§ **Required action**:
For the entries that follow, restate word for word the line containing "You are a computer-use agent. 918x721 pixels.", the line containing "Image resolution: width=950 pixels, height=1365", and every line that lies between them.

(Stored items)
== Segment start ==

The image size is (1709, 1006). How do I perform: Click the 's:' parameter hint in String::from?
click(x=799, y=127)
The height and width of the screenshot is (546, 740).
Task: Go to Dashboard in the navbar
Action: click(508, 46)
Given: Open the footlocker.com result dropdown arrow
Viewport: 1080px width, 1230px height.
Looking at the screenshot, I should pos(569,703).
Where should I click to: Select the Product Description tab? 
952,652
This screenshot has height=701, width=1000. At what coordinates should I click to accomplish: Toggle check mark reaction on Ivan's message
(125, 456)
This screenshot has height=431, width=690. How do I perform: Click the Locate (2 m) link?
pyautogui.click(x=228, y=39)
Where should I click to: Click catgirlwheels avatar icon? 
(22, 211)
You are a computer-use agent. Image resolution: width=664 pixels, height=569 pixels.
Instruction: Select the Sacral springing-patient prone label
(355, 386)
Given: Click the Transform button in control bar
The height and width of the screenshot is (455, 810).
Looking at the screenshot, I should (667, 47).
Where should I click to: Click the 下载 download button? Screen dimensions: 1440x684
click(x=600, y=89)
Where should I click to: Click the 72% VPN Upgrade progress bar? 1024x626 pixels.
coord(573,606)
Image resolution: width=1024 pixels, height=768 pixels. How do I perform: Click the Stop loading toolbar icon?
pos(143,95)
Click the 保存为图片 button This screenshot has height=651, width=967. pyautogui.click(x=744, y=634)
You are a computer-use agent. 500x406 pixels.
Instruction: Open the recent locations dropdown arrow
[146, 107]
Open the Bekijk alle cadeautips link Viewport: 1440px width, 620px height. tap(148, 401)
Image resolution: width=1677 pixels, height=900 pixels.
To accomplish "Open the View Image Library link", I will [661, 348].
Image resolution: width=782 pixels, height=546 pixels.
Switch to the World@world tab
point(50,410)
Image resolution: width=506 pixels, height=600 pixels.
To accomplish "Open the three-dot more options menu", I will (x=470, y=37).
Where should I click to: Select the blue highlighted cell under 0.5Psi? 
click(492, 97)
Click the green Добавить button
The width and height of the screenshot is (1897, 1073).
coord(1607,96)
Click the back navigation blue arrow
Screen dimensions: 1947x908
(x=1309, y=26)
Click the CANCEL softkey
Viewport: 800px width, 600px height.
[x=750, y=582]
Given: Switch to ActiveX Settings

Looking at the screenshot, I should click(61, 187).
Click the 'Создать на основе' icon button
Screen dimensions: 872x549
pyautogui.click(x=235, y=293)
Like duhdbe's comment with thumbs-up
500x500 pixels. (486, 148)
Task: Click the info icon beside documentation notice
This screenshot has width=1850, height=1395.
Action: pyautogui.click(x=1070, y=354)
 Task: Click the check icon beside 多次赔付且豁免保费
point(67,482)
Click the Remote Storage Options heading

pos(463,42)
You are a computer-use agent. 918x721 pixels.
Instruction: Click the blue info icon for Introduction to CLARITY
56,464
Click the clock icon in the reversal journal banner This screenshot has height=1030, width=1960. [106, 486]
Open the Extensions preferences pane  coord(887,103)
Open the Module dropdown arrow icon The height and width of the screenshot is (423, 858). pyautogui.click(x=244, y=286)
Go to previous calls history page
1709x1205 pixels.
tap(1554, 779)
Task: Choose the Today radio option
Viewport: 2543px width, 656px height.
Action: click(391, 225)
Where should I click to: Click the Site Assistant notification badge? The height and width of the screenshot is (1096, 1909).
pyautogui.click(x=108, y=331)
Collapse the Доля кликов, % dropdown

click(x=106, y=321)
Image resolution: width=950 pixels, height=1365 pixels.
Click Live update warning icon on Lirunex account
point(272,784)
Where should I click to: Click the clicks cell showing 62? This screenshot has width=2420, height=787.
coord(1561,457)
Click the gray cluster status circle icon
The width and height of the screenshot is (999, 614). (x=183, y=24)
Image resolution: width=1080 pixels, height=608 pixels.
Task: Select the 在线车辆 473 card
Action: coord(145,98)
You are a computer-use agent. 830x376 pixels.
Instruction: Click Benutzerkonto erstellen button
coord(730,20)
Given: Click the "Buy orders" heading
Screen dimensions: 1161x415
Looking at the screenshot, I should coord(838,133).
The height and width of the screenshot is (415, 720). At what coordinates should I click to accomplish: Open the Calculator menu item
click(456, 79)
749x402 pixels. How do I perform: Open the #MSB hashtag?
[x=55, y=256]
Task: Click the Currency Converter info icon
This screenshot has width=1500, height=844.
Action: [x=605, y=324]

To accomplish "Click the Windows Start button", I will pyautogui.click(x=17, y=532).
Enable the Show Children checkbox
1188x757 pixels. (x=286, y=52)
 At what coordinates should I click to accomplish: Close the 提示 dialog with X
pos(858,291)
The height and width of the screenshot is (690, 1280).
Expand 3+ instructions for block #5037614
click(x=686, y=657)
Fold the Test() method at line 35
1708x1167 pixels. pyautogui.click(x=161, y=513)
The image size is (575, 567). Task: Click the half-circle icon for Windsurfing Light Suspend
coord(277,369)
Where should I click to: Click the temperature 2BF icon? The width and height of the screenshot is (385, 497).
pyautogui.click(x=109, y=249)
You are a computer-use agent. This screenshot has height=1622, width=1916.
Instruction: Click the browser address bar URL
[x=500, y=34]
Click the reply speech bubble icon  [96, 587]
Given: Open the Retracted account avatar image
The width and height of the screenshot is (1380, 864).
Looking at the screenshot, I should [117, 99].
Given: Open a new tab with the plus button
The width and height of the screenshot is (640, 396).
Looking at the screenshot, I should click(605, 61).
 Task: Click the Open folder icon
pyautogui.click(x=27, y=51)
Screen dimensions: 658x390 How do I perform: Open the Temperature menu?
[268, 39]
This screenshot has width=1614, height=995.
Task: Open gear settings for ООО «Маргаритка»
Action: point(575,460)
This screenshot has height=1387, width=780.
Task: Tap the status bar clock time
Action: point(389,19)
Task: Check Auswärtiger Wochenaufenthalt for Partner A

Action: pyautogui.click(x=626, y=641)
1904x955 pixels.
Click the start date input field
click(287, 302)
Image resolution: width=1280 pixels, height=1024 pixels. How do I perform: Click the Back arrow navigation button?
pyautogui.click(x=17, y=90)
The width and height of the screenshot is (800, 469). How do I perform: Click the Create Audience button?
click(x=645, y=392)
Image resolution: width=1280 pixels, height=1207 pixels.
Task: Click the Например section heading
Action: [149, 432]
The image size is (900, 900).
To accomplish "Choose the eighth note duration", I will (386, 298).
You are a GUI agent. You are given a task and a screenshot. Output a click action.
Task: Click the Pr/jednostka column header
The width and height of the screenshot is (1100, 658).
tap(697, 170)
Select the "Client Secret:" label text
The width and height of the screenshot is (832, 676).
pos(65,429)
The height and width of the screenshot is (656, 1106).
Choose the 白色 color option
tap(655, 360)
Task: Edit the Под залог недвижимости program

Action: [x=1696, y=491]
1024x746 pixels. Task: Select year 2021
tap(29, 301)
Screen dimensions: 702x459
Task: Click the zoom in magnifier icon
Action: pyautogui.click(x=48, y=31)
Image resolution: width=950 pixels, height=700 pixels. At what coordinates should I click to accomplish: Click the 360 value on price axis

== Segment end ==

§ **Answer space**:
You are a computer-use agent. 918x721 pixels.
Instruction: Click the blue info icon for Introduction to CLARITY
56,464
Click the clock icon in the reversal journal banner This screenshot has height=1030, width=1960. [106, 486]
Open the Extensions preferences pane  coord(887,103)
Open the Module dropdown arrow icon The height and width of the screenshot is (423, 858). pyautogui.click(x=244, y=286)
Go to previous calls history page
1709x1205 pixels.
tap(1554, 779)
Task: Choose the Today radio option
Viewport: 2543px width, 656px height.
Action: click(391, 225)
Where should I click to: Click the Site Assistant notification badge? The height and width of the screenshot is (1096, 1909).
pyautogui.click(x=108, y=331)
Collapse the Доля кликов, % dropdown

click(x=106, y=321)
Image resolution: width=950 pixels, height=1365 pixels.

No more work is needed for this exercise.